The artist statement is a most dissatisfactory document and Karine Giboulo’s is no exception: “Karine Giboulo creates colourful miniature worlds in which depictions of reality and flights of fantasy mingle.”
Granted, Montréal based Giboulo does create miniature worlds, but to simplify her work down to a mingling of reality and fantasy is one of those truth-filled lies that artists are compelled to use in order to fit a simplified art world narrative.
What Giboulo actually does is create worlds depicting the uncomfortable inner monologue any sentient human living in the western world has on a daily basis as they navigate a world intricately and inextricably interwoven with consumerism, exploitation and dread, but one in which we still must buy something to eat and something to wear, no matter the human cost to get it into our grubby little hands. I admit, that’s a bit of a mouthful for an artist’s statement.
A survey of Giboulo’s work is currently on display at the McMichael Gallery in Kleinberg until Jan 26, 2014. Setting aside the slight incongruity of programming this type of show amid the arboreal beauty of the showcase of Group of Seven works, this is a body of work that speaks to the human condition, but also to the landscapes we inhabit.
Giboulo makes narrative sculptures, crafting figurines from Sculpty modelling clay (grown-up plasticine) and housing her masses of plastic humanity in a variety of abodes.

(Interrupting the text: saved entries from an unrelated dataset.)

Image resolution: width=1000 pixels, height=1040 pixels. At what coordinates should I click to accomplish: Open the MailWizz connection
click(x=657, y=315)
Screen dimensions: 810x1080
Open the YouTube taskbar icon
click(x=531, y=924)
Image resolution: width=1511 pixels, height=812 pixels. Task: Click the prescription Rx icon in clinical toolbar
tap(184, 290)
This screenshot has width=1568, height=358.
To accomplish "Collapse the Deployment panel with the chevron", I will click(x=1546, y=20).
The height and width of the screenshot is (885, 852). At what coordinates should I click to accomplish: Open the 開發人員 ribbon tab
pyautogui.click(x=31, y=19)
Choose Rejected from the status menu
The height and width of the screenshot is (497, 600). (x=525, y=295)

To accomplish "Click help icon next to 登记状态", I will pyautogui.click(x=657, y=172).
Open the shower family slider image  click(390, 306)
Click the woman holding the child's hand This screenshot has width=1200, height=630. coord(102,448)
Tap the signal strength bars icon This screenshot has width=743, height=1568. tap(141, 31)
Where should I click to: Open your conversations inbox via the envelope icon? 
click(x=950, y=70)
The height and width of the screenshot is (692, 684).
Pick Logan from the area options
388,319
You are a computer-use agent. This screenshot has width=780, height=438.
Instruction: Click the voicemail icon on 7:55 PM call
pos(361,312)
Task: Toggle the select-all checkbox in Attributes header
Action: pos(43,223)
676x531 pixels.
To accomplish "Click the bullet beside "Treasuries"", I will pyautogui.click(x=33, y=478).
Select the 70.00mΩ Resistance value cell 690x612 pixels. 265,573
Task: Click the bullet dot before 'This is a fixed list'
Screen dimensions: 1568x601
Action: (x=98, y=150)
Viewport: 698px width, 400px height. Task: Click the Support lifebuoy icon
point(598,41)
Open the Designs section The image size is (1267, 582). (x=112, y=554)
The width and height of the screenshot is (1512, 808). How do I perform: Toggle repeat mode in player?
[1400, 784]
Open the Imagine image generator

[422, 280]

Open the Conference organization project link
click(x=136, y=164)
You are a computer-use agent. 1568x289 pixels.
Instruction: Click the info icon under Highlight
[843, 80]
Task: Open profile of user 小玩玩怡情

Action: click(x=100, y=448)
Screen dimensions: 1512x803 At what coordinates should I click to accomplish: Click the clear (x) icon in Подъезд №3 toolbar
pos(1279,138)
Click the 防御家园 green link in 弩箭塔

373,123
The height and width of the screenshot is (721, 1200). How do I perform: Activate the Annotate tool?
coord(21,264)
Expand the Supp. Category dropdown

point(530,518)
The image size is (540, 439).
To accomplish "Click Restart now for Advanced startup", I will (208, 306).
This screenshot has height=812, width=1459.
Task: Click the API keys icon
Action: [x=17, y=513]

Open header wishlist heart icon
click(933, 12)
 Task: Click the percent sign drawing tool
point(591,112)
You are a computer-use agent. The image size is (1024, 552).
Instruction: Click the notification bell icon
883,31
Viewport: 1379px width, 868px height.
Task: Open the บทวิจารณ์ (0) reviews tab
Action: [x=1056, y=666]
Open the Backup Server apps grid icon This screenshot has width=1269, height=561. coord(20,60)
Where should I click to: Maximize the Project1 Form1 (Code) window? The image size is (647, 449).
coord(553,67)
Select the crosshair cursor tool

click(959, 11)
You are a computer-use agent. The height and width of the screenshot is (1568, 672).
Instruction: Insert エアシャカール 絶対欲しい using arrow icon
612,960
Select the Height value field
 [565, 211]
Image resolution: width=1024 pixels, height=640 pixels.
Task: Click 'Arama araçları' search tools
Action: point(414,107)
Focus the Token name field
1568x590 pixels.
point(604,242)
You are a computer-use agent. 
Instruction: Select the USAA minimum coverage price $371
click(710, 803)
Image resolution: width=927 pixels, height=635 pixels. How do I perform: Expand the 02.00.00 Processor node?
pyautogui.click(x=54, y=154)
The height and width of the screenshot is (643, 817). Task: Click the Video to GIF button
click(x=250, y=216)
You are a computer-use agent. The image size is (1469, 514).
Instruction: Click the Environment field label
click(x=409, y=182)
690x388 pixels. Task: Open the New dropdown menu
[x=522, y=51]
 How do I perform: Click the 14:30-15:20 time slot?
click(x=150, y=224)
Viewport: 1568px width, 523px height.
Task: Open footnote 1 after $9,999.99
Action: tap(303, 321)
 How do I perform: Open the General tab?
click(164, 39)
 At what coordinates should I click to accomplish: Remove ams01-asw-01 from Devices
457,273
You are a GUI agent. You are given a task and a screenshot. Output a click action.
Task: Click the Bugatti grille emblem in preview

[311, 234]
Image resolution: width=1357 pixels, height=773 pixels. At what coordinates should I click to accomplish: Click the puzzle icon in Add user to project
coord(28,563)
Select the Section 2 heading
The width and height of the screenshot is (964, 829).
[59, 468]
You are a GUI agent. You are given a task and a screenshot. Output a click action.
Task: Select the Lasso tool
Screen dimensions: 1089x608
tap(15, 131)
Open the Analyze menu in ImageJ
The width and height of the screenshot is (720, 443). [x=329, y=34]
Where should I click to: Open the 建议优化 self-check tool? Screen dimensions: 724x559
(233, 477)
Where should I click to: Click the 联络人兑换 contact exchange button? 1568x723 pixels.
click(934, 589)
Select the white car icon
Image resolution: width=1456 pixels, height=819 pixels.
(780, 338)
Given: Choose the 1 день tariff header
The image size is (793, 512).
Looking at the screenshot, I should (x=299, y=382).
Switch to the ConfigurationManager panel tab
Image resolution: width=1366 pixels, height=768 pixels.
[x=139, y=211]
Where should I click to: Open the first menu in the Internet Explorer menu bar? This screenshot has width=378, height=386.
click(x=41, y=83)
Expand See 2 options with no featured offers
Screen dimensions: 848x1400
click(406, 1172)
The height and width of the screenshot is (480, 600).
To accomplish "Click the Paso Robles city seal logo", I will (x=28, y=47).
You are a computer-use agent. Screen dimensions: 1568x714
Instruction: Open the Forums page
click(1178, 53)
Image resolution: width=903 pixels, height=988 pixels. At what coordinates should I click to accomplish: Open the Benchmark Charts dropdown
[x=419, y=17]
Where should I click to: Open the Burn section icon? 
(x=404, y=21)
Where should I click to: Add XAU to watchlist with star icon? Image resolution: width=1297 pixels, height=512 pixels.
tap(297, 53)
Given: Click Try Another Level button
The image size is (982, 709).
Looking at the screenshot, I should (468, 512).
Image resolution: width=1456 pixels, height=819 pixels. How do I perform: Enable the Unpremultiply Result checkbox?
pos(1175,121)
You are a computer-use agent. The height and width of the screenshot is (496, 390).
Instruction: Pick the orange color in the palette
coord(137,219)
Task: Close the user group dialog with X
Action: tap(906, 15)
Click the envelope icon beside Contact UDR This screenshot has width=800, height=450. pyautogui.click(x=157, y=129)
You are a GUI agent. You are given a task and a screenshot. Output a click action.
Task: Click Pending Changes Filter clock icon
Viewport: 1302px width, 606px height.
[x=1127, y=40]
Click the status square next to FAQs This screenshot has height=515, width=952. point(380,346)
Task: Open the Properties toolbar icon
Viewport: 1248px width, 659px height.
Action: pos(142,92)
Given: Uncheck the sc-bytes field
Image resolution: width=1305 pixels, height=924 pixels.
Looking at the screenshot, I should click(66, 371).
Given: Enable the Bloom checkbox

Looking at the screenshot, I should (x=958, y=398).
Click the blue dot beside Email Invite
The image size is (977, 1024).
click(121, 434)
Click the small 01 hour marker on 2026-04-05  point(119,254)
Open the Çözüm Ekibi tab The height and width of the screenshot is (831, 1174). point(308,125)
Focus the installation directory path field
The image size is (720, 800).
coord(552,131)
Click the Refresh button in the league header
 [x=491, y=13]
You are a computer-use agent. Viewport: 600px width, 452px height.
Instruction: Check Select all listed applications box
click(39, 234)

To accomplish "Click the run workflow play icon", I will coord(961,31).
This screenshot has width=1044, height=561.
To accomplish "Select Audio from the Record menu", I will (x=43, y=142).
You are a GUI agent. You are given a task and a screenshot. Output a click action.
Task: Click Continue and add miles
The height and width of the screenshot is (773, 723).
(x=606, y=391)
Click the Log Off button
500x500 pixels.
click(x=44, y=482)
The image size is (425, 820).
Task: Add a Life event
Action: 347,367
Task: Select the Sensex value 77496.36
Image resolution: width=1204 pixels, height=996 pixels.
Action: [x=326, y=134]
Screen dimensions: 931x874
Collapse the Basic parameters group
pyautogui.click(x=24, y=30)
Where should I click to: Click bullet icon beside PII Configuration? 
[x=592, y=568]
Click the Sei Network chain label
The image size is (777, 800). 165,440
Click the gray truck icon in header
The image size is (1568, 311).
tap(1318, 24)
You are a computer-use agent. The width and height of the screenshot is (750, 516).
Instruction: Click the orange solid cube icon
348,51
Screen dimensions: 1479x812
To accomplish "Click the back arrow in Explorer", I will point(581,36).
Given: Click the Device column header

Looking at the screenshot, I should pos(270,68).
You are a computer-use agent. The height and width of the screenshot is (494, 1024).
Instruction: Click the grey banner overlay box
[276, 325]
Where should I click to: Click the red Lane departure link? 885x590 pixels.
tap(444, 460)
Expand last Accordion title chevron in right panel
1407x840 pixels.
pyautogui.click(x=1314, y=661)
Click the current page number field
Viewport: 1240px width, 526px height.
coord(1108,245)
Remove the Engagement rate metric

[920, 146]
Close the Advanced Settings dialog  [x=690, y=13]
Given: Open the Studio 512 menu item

The show opens with a series of transparent plastic globes, “life bubbles” that hang from the ceiling. Through the clear plastic walls we see a bisected world, with a view of both above and below ground. It’s a world populated by humans, animals and anthropomorphised creatures somewhere in between. Bears drink beer and watch TV in their dens while above ground the world appears apocalyptically barren – humans in suits accosted by wolf-headed humanoids under a buzzard’s keen eye.
As you move through the exhibition, the bubbles become buildings and rooms studded with windows offering voyeuristic peepholes that reveal scenes that juxtapose the intimate and the luridly dark.
And then, as though you’ve simply been offered a series of amuse-bouches to this point, you are presented with the banquet table: room-filling installations featuring a similar cast of characters.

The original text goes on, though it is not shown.